| TASK DESCRIPTION |
Would you reproduce all of the entries exactly?

(Collected data entries)
Segment Open
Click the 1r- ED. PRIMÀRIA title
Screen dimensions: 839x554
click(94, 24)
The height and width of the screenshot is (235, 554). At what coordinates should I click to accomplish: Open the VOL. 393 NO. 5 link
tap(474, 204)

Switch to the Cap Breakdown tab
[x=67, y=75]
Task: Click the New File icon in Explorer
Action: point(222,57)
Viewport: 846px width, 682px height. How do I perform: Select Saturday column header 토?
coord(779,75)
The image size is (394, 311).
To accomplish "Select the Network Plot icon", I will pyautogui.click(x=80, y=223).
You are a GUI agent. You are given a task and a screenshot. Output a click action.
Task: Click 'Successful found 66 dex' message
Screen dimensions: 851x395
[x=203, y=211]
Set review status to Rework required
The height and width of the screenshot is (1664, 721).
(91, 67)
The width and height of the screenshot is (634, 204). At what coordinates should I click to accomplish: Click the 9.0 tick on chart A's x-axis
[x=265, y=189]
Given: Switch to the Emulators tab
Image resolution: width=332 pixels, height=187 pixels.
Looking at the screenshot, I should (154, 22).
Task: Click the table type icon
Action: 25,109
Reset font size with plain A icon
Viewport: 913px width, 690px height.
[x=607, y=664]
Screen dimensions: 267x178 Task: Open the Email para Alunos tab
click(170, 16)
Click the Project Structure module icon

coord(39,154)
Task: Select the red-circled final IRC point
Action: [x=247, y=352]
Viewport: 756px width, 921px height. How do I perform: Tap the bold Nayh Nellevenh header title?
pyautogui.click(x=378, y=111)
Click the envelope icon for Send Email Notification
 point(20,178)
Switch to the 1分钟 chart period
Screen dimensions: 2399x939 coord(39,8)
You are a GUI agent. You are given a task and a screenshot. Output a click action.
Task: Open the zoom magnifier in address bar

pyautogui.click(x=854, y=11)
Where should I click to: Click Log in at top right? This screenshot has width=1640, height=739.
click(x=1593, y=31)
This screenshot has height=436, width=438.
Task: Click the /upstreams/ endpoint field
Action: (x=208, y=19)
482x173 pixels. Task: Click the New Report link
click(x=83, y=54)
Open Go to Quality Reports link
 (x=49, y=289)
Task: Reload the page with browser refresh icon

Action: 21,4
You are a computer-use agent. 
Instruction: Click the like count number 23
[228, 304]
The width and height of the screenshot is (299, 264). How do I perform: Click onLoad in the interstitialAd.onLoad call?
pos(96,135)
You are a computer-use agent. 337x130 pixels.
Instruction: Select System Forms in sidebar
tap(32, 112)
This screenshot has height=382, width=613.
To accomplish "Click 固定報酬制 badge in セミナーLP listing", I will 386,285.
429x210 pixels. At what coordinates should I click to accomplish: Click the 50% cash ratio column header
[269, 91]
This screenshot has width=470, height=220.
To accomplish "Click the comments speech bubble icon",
Segment Closed
| REPLY TO THE EXERCISE |
Click the 1r- ED. PRIMÀRIA title
Screen dimensions: 839x554
click(94, 24)
The height and width of the screenshot is (235, 554). At what coordinates should I click to accomplish: Open the VOL. 393 NO. 5 link
tap(474, 204)

Switch to the Cap Breakdown tab
[x=67, y=75]
Task: Click the New File icon in Explorer
Action: point(222,57)
Viewport: 846px width, 682px height. How do I perform: Select Saturday column header 토?
coord(779,75)
The image size is (394, 311).
To accomplish "Select the Network Plot icon", I will pyautogui.click(x=80, y=223).
You are a GUI agent. You are given a task and a screenshot. Output a click action.
Task: Click 'Successful found 66 dex' message
Screen dimensions: 851x395
[x=203, y=211]
Set review status to Rework required
The height and width of the screenshot is (1664, 721).
(91, 67)
The width and height of the screenshot is (634, 204). At what coordinates should I click to accomplish: Click the 9.0 tick on chart A's x-axis
[x=265, y=189]
Given: Switch to the Emulators tab
Image resolution: width=332 pixels, height=187 pixels.
Looking at the screenshot, I should (154, 22).
Task: Click the table type icon
Action: 25,109
Reset font size with plain A icon
Viewport: 913px width, 690px height.
[x=607, y=664]
Screen dimensions: 267x178 Task: Open the Email para Alunos tab
click(170, 16)
Click the Project Structure module icon

coord(39,154)
Task: Select the red-circled final IRC point
Action: [x=247, y=352]
Viewport: 756px width, 921px height. How do I perform: Tap the bold Nayh Nellevenh header title?
pyautogui.click(x=378, y=111)
Click the envelope icon for Send Email Notification
 point(20,178)
Switch to the 1分钟 chart period
Screen dimensions: 2399x939 coord(39,8)
You are a GUI agent. You are given a task and a screenshot. Output a click action.
Task: Open the zoom magnifier in address bar

pyautogui.click(x=854, y=11)
Where should I click to: Click Log in at top right? This screenshot has width=1640, height=739.
click(x=1593, y=31)
This screenshot has height=436, width=438.
Task: Click the /upstreams/ endpoint field
Action: (x=208, y=19)
482x173 pixels. Task: Click the New Report link
click(x=83, y=54)
Open Go to Quality Reports link
 (x=49, y=289)
Task: Reload the page with browser refresh icon

Action: 21,4
You are a computer-use agent. 
Instruction: Click the like count number 23
[228, 304]
The width and height of the screenshot is (299, 264). How do I perform: Click onLoad in the interstitialAd.onLoad call?
pos(96,135)
You are a computer-use agent. 337x130 pixels.
Instruction: Select System Forms in sidebar
tap(32, 112)
This screenshot has height=382, width=613.
To accomplish "Click 固定報酬制 badge in セミナーLP listing", I will 386,285.
429x210 pixels. At what coordinates should I click to accomplish: Click the 50% cash ratio column header
[269, 91]
This screenshot has width=470, height=220.
To accomplish "Click the comments speech bubble icon",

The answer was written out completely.